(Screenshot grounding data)
▼▼▼

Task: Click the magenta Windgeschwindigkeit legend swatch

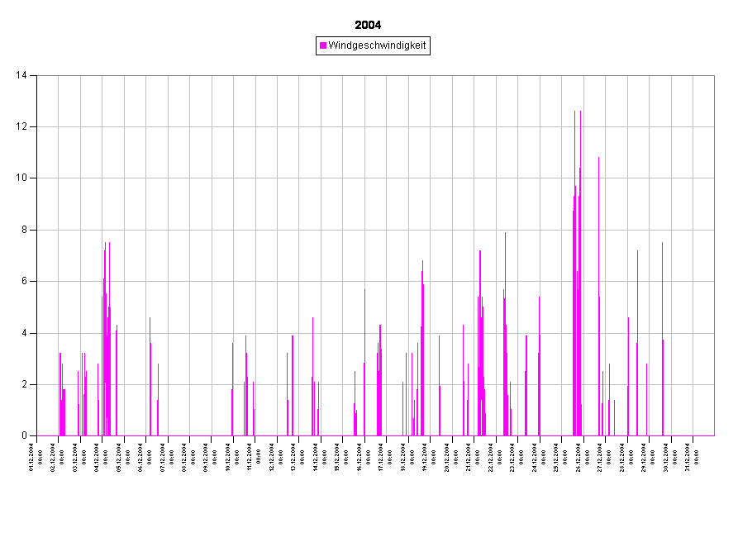Action: point(323,46)
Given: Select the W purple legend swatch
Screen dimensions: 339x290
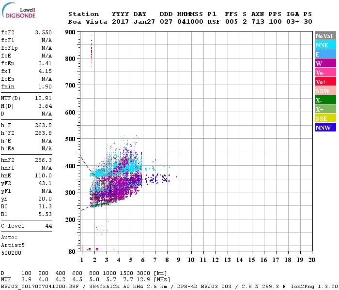Looking at the screenshot, I should [325, 63].
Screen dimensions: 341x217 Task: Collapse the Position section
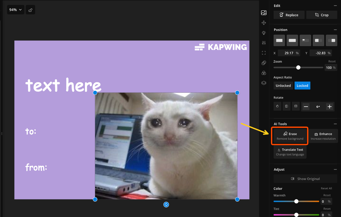[x=335, y=30]
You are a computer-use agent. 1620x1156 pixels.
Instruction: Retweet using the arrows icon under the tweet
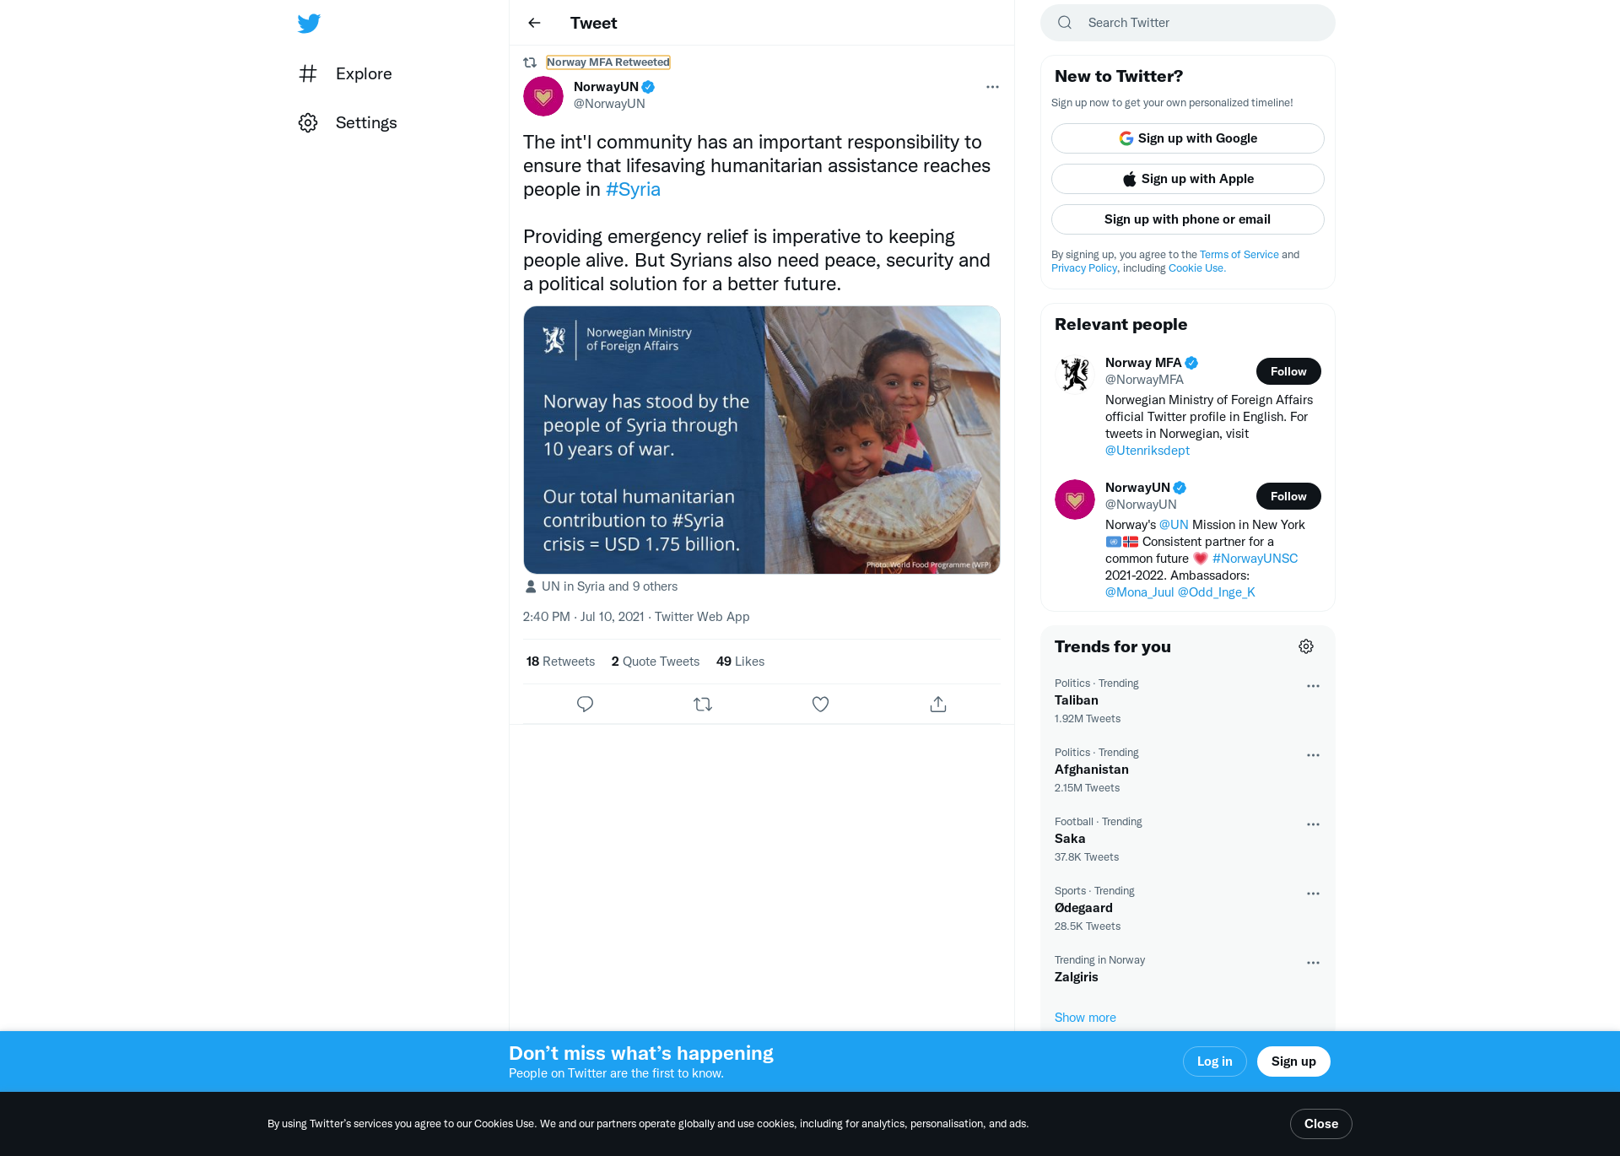coord(703,704)
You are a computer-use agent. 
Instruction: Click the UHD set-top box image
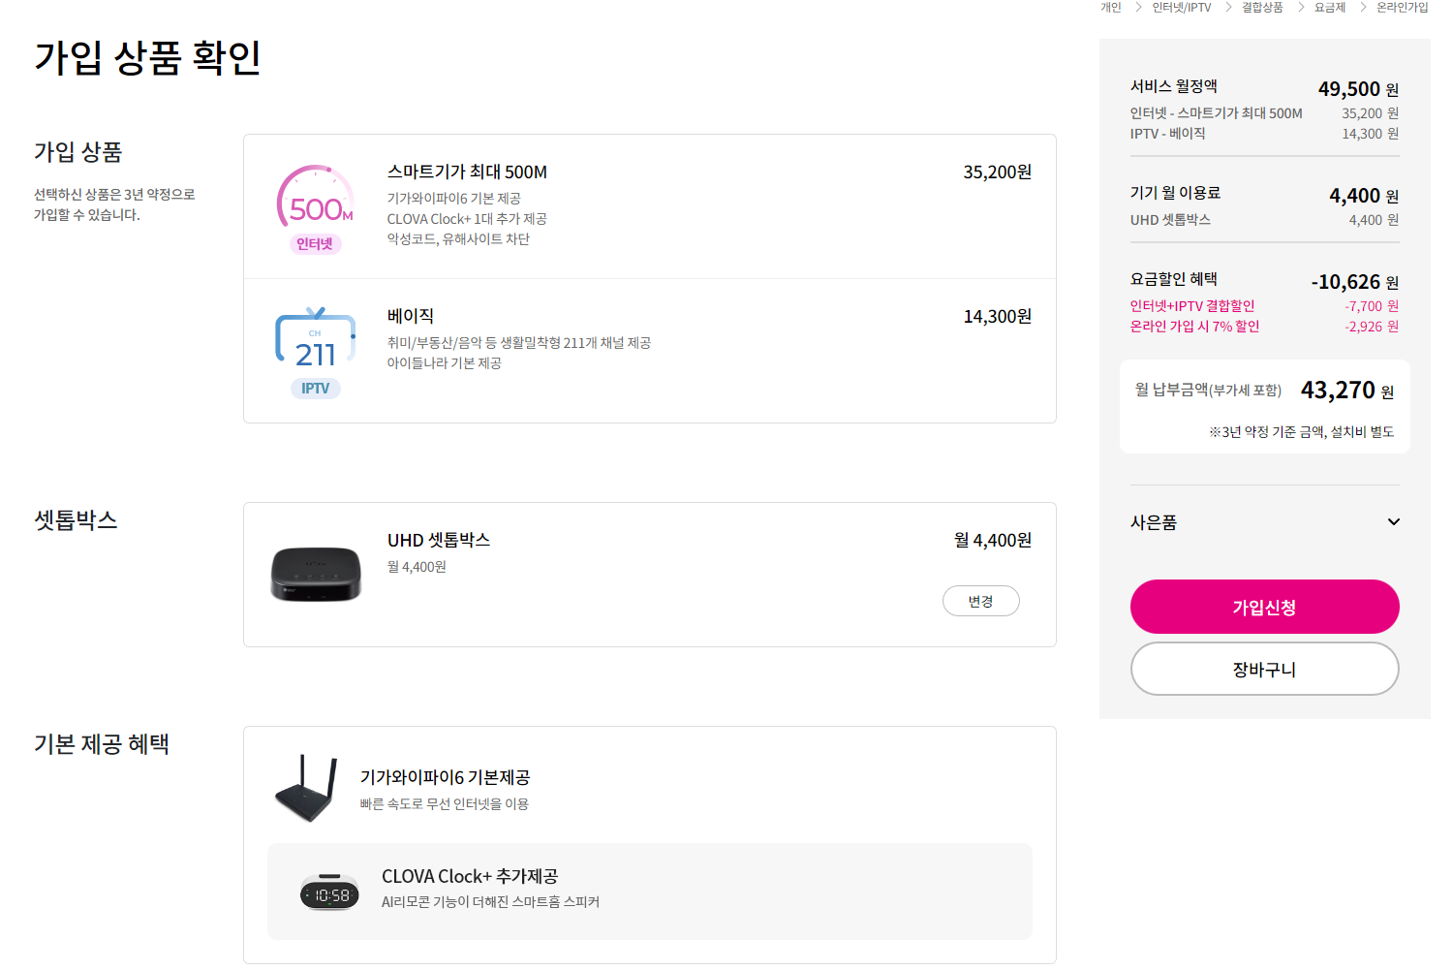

▲▲▲

* **Your objective**: Print all the records exactly, minus any images.

* **Answer for this exercise**:
Task: Click the magenta Windgeschwindigkeit legend swatch

Action: point(323,46)
Given: Select the W purple legend swatch
Screen dimensions: 339x290
Looking at the screenshot, I should [325, 63].
Screen dimensions: 341x217 Task: Collapse the Position section
[x=335, y=30]
You are a computer-use agent. 1620x1156 pixels.
Instruction: Retweet using the arrows icon under the tweet
coord(703,704)
You are a computer-use agent. 
Instruction: Click the UHD set-top box image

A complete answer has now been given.